Other studies have linked meal timing to improvement in short-term cognitive function, this study is in line with other research indicating that dividing energy intake into even meals helps to improve short-term cognitive function. Previous research suggests that meal timing can have an effect on our circadian clock which resides in two clusters of nerve cells called the suprachiasmatic nuclei located in the anterior hypothalamus near the base of our brains. 

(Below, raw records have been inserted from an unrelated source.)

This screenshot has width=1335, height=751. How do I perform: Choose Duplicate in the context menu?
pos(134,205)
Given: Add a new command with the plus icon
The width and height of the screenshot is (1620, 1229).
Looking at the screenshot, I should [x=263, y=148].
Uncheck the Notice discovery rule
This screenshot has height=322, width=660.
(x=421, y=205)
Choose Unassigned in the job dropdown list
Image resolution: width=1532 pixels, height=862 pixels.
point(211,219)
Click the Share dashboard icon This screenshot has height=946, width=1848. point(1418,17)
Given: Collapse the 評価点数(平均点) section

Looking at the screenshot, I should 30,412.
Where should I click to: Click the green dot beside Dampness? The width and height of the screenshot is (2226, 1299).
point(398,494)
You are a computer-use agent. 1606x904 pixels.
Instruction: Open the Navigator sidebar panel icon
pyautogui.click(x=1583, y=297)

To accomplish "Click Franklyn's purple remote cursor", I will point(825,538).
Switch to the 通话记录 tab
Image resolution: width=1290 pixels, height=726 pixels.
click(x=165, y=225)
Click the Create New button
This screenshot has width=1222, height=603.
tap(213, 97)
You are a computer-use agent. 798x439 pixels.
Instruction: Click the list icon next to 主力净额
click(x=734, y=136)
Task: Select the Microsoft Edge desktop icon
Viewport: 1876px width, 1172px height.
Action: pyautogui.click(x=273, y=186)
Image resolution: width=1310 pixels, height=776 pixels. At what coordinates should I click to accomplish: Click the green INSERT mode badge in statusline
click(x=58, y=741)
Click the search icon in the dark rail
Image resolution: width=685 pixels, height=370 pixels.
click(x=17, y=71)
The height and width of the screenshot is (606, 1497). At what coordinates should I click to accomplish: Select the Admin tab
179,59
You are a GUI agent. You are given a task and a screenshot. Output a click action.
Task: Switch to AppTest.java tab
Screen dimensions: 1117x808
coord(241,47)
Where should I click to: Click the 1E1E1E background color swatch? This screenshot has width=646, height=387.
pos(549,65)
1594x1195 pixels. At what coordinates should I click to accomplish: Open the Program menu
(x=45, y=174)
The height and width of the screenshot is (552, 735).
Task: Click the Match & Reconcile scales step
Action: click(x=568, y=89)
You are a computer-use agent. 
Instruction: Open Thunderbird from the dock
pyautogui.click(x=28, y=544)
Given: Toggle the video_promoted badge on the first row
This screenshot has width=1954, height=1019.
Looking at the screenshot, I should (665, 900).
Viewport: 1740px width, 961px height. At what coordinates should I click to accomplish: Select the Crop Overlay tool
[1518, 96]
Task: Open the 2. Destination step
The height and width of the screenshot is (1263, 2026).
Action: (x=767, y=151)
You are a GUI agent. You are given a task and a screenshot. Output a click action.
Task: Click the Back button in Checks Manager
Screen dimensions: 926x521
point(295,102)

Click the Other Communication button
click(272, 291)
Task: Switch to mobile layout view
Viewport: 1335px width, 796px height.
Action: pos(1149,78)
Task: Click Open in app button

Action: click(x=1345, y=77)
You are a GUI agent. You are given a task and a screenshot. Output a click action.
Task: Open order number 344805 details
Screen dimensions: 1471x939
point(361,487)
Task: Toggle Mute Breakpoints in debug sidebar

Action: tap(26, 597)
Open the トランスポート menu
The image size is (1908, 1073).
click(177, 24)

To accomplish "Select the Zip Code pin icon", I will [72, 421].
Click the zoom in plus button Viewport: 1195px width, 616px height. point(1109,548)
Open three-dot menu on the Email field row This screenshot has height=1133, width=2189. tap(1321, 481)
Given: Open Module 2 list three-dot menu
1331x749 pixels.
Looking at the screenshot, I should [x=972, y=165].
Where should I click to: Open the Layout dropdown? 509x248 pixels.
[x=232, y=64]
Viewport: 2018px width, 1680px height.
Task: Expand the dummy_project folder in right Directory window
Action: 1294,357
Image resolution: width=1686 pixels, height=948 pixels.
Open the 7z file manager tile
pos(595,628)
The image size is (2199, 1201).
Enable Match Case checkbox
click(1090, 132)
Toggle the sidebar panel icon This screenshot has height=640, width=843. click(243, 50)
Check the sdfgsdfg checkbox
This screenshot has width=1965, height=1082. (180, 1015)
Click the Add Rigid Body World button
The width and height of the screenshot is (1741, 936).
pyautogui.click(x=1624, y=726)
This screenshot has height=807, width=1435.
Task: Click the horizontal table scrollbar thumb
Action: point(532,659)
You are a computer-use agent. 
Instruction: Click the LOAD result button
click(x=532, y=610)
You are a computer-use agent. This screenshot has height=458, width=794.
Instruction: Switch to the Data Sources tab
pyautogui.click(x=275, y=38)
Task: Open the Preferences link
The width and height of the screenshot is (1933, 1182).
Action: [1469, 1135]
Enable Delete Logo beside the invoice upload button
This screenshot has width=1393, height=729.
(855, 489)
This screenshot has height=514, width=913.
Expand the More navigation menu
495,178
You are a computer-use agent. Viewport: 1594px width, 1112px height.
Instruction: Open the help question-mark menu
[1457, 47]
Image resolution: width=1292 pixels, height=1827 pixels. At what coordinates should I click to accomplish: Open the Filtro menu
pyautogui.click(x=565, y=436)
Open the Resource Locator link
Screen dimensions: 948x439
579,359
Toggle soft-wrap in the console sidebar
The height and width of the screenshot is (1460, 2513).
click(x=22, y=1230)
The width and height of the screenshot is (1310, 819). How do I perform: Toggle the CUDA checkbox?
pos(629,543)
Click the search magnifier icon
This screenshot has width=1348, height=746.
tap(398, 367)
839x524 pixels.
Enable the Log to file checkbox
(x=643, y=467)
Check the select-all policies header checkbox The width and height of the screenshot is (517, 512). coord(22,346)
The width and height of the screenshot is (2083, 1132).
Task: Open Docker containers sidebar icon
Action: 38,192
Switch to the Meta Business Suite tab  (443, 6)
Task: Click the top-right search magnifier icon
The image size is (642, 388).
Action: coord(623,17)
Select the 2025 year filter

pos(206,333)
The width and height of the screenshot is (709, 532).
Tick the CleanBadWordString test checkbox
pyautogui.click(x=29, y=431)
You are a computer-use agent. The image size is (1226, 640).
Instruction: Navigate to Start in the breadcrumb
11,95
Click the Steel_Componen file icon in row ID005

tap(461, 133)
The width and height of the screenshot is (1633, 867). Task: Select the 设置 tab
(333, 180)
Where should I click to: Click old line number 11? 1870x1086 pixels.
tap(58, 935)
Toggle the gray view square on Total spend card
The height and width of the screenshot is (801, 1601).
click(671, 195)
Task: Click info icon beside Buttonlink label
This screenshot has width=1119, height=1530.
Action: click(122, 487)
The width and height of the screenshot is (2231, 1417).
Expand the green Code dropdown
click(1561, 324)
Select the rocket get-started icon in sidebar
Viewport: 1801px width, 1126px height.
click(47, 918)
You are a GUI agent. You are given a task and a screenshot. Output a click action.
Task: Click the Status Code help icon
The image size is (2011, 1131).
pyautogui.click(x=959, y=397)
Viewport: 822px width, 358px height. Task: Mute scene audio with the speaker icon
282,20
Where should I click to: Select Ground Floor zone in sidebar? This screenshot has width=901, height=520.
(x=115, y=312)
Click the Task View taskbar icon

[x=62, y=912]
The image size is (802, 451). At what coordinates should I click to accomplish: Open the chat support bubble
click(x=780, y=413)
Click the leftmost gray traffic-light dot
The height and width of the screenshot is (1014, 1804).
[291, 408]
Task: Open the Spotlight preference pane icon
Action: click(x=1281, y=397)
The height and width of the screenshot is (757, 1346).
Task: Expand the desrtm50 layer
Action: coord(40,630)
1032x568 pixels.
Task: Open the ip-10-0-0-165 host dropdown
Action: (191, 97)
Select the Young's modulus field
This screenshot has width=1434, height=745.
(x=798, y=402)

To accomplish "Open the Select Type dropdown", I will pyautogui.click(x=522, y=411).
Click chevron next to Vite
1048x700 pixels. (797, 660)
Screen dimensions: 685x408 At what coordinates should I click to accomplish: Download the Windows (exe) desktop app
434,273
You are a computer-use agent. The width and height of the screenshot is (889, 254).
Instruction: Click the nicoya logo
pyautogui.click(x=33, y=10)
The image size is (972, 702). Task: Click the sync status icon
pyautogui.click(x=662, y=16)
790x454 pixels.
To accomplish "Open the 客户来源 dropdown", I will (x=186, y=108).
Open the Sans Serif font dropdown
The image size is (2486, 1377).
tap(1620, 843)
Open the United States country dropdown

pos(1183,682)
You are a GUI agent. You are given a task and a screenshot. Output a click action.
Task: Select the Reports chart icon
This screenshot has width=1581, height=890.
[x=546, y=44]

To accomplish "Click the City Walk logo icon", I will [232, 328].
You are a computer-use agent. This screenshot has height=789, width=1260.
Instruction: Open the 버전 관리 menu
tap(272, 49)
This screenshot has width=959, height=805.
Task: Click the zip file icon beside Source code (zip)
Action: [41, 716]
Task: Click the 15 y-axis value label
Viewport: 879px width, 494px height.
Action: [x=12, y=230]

“We have two different kinds of internal clocks (circadian rhythm). One is located in the brain (central clock or central circadian clock), and the other clock in some peripheral tissues, including fat, liver, intestine, and retina (peripheral circadian clock). While the central clock is mainly regulated by light, the peripheral clock can be regulated by multiple factors, including central clock and feeding,” explains Dr. Hoon-Ki Sung, Ph.D., associate professor in the Department of Laboratory Medicine & Pathobiology at the University of Toronto.

Sung suggests that circadian nutrition may relate “to a circadian rhythm diet or circadian diet.” Meaning that “you are keeping the feeding rhythms synchronized with your internal clock.” He noted that eating this way can include three meals, “as well as meal [or] energy intake between meal times.”

In Western society, three meals a day stemmed from the Industrial Revolution out of the needs of employers and workers. Before this,  two large meals a day were more common which was based off of household and farming duties. It just makes sense to eat a meal before the time of day that you will be the most busy, for some that will be in the morning, and this is why breakfast is often advised, which is especially true for school-aged children.